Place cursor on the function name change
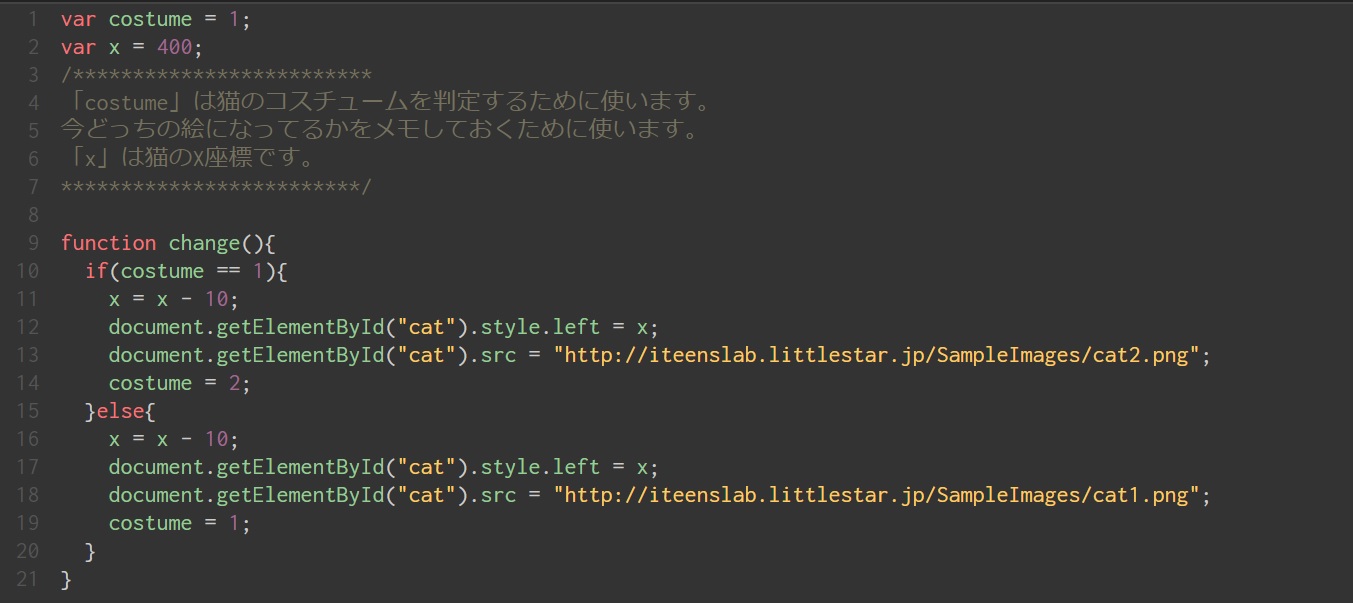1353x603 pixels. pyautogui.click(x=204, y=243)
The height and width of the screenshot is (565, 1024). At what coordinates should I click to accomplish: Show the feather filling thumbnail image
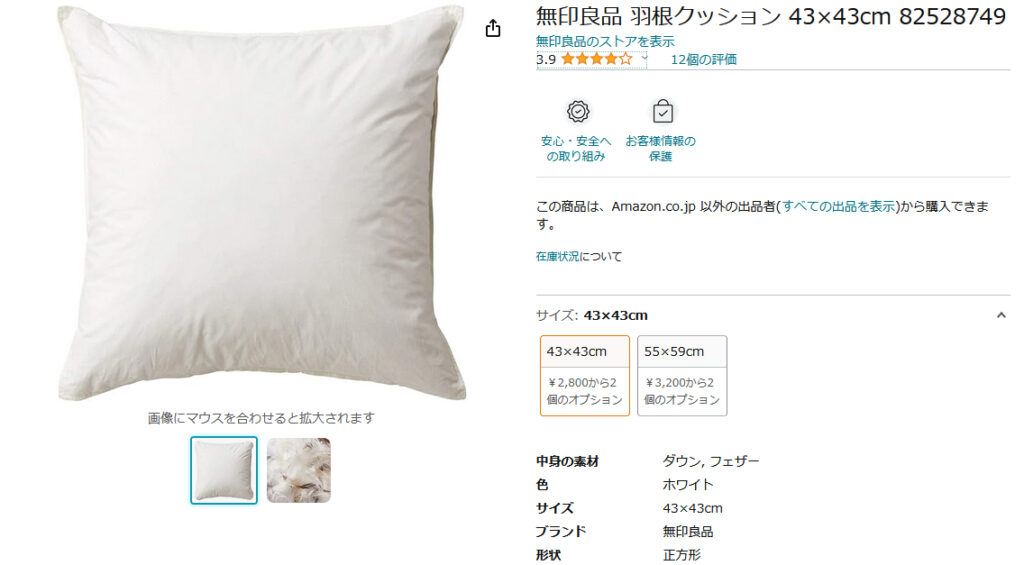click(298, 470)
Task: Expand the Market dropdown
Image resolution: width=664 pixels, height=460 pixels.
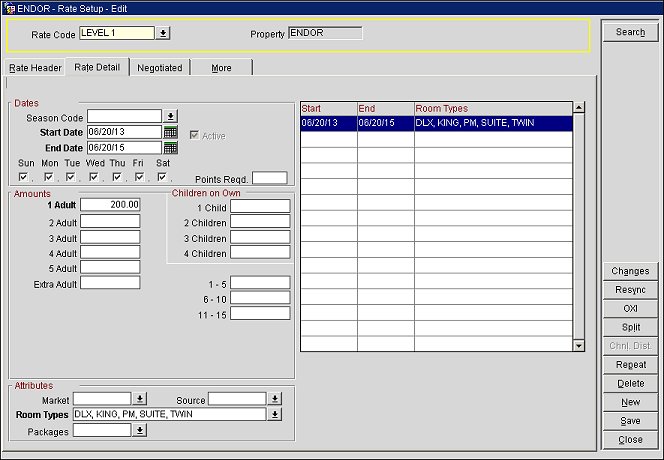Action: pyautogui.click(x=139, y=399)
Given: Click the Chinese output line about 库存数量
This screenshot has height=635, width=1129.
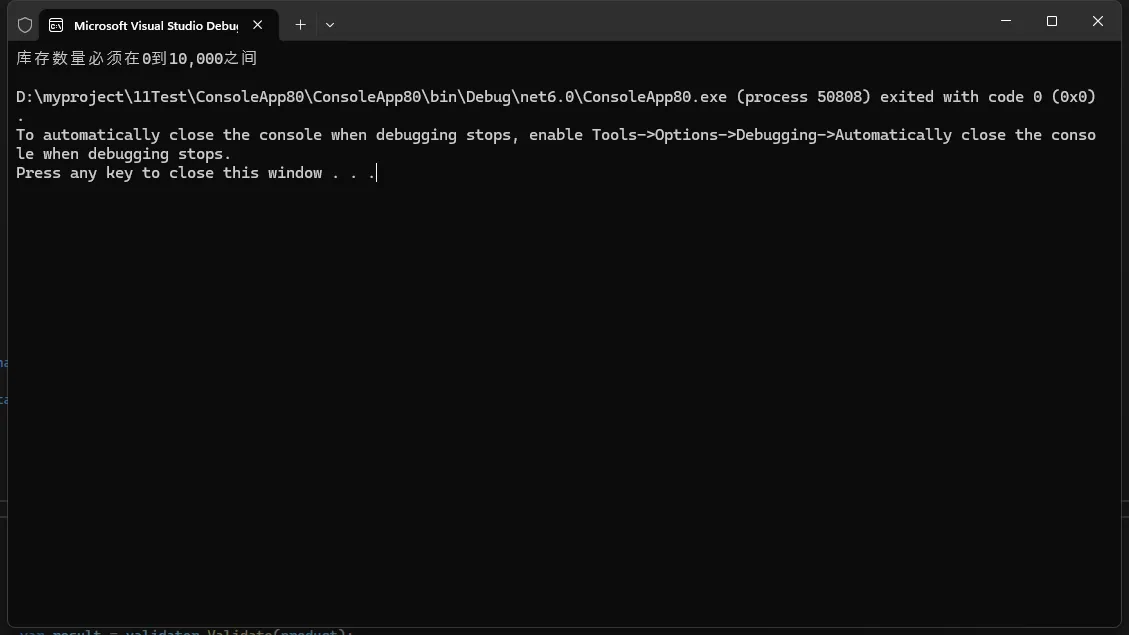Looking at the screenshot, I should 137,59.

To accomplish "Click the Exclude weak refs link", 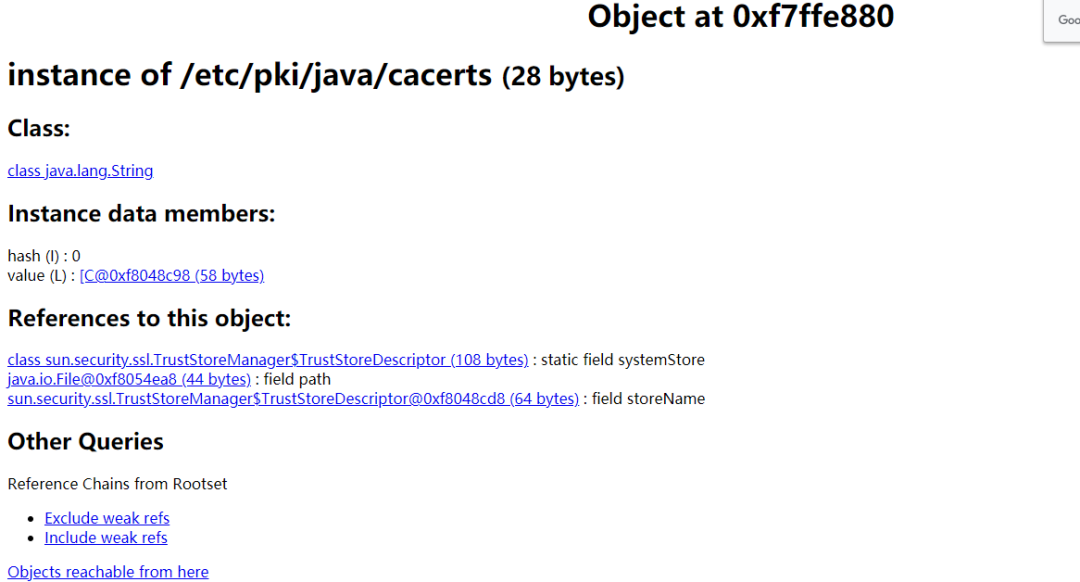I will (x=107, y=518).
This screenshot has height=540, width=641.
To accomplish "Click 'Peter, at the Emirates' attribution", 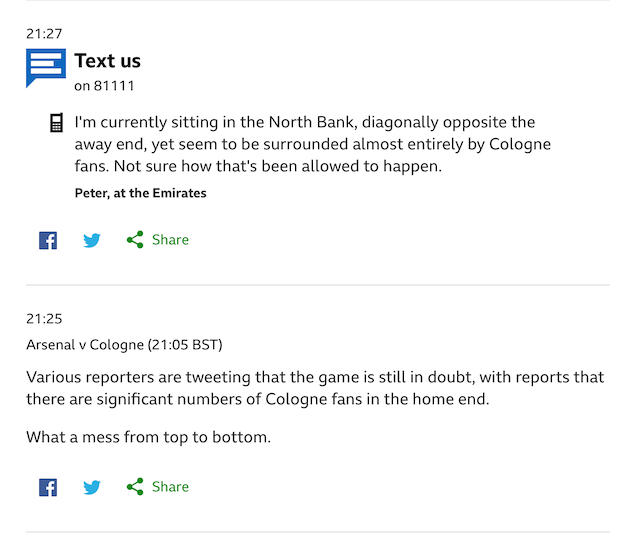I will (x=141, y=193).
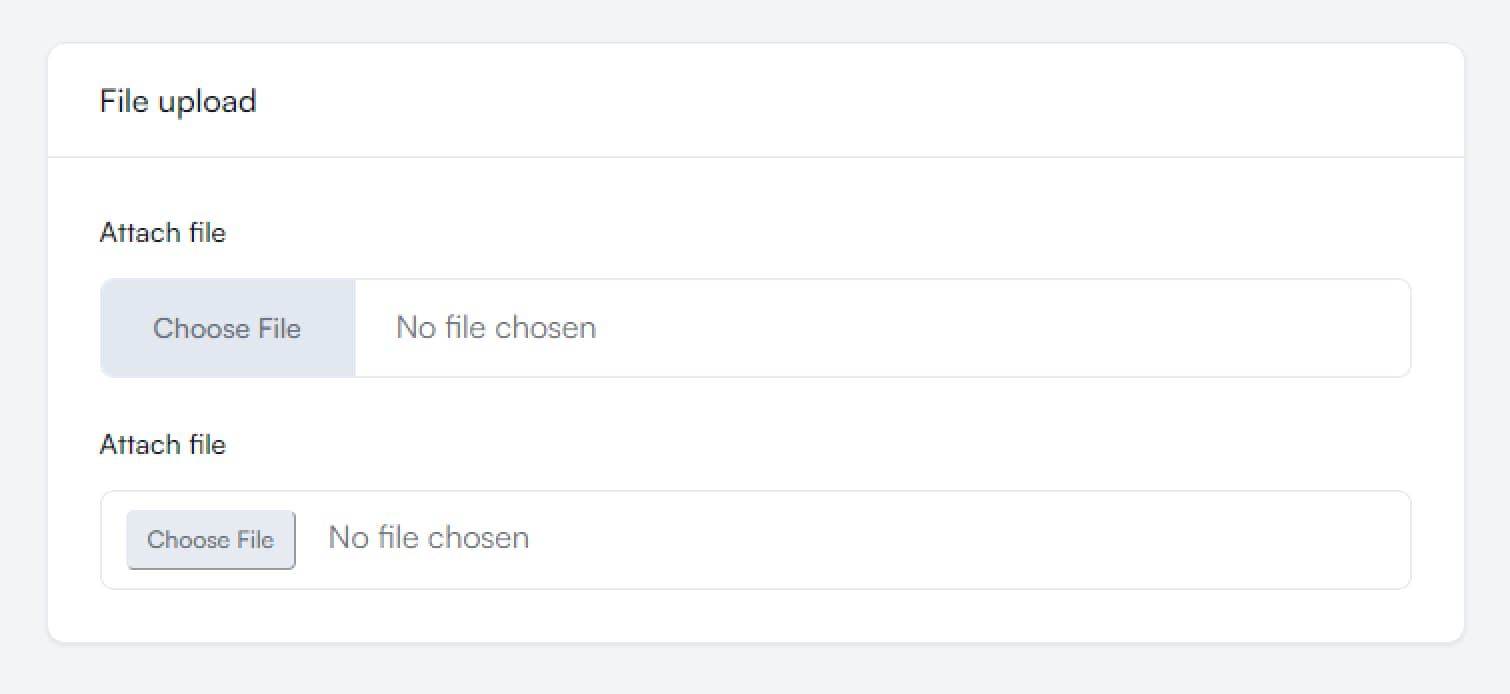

◇ ◇ ◇ ◇ ◇ ◇ ◇

Pictures are to be omitted; otherwise, every line from the first line of the listing through the line containing "Given: Click the" must be reproduced exactly, both ends included.

▶ Answer to this task:
Place cursor on the function name change
1353x603 pixels. pyautogui.click(x=204, y=243)
The height and width of the screenshot is (565, 1024). At what coordinates should I click to accomplish: Show the feather filling thumbnail image
click(298, 470)
Task: Expand the Market dropdown
Image resolution: width=664 pixels, height=460 pixels.
Action: pyautogui.click(x=139, y=399)
Given: Click the Chinese output line about 库存数量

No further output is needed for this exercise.